Content starts

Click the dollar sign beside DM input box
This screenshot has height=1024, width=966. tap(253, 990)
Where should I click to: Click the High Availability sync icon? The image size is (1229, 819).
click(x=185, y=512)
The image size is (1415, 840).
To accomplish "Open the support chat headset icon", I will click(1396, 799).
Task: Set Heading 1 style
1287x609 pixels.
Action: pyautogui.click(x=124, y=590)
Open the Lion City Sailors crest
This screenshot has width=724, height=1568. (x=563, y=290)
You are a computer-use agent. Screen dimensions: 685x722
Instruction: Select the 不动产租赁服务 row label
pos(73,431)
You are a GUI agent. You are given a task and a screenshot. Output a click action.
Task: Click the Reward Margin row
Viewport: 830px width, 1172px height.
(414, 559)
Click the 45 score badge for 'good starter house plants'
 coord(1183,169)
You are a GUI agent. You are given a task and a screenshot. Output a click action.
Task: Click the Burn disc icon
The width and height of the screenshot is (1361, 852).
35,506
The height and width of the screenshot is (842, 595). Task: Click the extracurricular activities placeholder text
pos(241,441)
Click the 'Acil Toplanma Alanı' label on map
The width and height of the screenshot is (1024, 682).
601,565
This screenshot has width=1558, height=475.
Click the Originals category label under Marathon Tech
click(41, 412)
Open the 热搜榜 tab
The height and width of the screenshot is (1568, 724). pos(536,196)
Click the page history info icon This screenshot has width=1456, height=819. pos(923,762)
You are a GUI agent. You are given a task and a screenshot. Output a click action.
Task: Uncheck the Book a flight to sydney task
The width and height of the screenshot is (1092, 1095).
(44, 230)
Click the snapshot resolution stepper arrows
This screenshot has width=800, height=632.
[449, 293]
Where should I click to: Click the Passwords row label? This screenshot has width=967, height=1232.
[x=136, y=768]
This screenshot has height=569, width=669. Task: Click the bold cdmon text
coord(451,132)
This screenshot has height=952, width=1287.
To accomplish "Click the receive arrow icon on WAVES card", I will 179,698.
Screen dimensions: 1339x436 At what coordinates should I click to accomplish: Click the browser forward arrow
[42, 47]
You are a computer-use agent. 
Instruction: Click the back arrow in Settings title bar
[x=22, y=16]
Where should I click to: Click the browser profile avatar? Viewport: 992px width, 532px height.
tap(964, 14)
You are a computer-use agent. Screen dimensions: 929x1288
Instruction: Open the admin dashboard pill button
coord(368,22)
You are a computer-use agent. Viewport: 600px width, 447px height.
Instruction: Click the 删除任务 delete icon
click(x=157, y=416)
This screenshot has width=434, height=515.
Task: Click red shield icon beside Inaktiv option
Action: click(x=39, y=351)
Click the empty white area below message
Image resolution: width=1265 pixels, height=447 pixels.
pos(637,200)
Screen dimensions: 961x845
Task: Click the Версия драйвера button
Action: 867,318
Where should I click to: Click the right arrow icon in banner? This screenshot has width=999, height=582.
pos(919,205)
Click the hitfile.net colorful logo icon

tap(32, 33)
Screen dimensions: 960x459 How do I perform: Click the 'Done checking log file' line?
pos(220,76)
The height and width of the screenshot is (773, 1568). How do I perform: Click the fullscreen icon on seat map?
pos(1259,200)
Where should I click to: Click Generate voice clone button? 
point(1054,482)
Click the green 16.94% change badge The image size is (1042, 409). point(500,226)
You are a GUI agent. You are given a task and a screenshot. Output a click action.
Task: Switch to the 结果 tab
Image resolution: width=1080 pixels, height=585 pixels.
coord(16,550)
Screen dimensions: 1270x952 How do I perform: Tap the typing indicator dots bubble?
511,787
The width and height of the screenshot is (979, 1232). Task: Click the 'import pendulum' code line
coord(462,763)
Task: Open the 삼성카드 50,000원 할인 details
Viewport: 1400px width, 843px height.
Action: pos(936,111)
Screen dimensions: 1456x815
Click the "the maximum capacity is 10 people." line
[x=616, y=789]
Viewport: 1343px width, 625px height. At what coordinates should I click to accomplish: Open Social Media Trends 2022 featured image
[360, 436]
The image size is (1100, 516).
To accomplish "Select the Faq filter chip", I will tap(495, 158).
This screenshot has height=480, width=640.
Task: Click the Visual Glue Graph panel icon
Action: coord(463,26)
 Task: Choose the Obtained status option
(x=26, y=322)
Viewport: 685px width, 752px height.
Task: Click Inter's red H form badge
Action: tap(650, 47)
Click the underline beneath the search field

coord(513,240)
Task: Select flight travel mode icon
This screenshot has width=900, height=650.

Content ends

WORK REQUIRED. Word-for-word copies of all the records are required.

TASK ANSWER.
Click the dollar sign beside DM input box
This screenshot has height=1024, width=966. tap(253, 990)
Where should I click to: Click the High Availability sync icon? The image size is (1229, 819).
click(x=185, y=512)
The image size is (1415, 840).
To accomplish "Open the support chat headset icon", I will click(1396, 799).
Task: Set Heading 1 style
1287x609 pixels.
Action: pyautogui.click(x=124, y=590)
Open the Lion City Sailors crest
This screenshot has width=724, height=1568. (x=563, y=290)
You are a computer-use agent. Screen dimensions: 685x722
Instruction: Select the 不动产租赁服务 row label
pos(73,431)
You are a GUI agent. You are given a task and a screenshot. Output a click action.
Task: Click the Reward Margin row
Viewport: 830px width, 1172px height.
(414, 559)
Click the 45 score badge for 'good starter house plants'
 coord(1183,169)
You are a GUI agent. You are given a task and a screenshot. Output a click action.
Task: Click the Burn disc icon
The width and height of the screenshot is (1361, 852).
35,506
The height and width of the screenshot is (842, 595). Task: Click the extracurricular activities placeholder text
pos(241,441)
Click the 'Acil Toplanma Alanı' label on map
The width and height of the screenshot is (1024, 682).
601,565
This screenshot has width=1558, height=475.
Click the Originals category label under Marathon Tech
click(41, 412)
Open the 热搜榜 tab
The height and width of the screenshot is (1568, 724). pos(536,196)
Click the page history info icon This screenshot has width=1456, height=819. pos(923,762)
You are a GUI agent. You are given a task and a screenshot. Output a click action.
Task: Uncheck the Book a flight to sydney task
The width and height of the screenshot is (1092, 1095).
(44, 230)
Click the snapshot resolution stepper arrows
This screenshot has width=800, height=632.
[449, 293]
Where should I click to: Click the Passwords row label? This screenshot has width=967, height=1232.
[x=136, y=768]
This screenshot has height=569, width=669. Task: Click the bold cdmon text
coord(451,132)
This screenshot has height=952, width=1287.
To accomplish "Click the receive arrow icon on WAVES card", I will 179,698.
Screen dimensions: 1339x436 At what coordinates should I click to accomplish: Click the browser forward arrow
[42, 47]
You are a computer-use agent. 
Instruction: Click the back arrow in Settings title bar
[x=22, y=16]
Where should I click to: Click the browser profile avatar? Viewport: 992px width, 532px height.
tap(964, 14)
You are a computer-use agent. Screen dimensions: 929x1288
Instruction: Open the admin dashboard pill button
coord(368,22)
You are a computer-use agent. Viewport: 600px width, 447px height.
Instruction: Click the 删除任务 delete icon
click(x=157, y=416)
This screenshot has width=434, height=515.
Task: Click red shield icon beside Inaktiv option
Action: click(x=39, y=351)
Click the empty white area below message
Image resolution: width=1265 pixels, height=447 pixels.
pos(637,200)
Screen dimensions: 961x845
Task: Click the Версия драйвера button
Action: 867,318
Where should I click to: Click the right arrow icon in banner? This screenshot has width=999, height=582.
pos(919,205)
Click the hitfile.net colorful logo icon

tap(32, 33)
Screen dimensions: 960x459 How do I perform: Click the 'Done checking log file' line?
pos(220,76)
The height and width of the screenshot is (773, 1568). How do I perform: Click the fullscreen icon on seat map?
pos(1259,200)
Where should I click to: Click Generate voice clone button? 
point(1054,482)
Click the green 16.94% change badge The image size is (1042, 409). point(500,226)
You are a GUI agent. You are given a task and a screenshot. Output a click action.
Task: Switch to the 结果 tab
Image resolution: width=1080 pixels, height=585 pixels.
coord(16,550)
Screen dimensions: 1270x952 How do I perform: Tap the typing indicator dots bubble?
511,787
The width and height of the screenshot is (979, 1232). Task: Click the 'import pendulum' code line
coord(462,763)
Task: Open the 삼성카드 50,000원 할인 details
Viewport: 1400px width, 843px height.
Action: pos(936,111)
Screen dimensions: 1456x815
Click the "the maximum capacity is 10 people." line
[x=616, y=789]
Viewport: 1343px width, 625px height. At what coordinates should I click to accomplish: Open Social Media Trends 2022 featured image
[360, 436]
The image size is (1100, 516).
To accomplish "Select the Faq filter chip", I will tap(495, 158).
This screenshot has height=480, width=640.
Task: Click the Visual Glue Graph panel icon
Action: coord(463,26)
 Task: Choose the Obtained status option
(x=26, y=322)
Viewport: 685px width, 752px height.
Task: Click Inter's red H form badge
Action: tap(650, 47)
Click the underline beneath the search field

coord(513,240)
Task: Select flight travel mode icon
This screenshot has width=900, height=650.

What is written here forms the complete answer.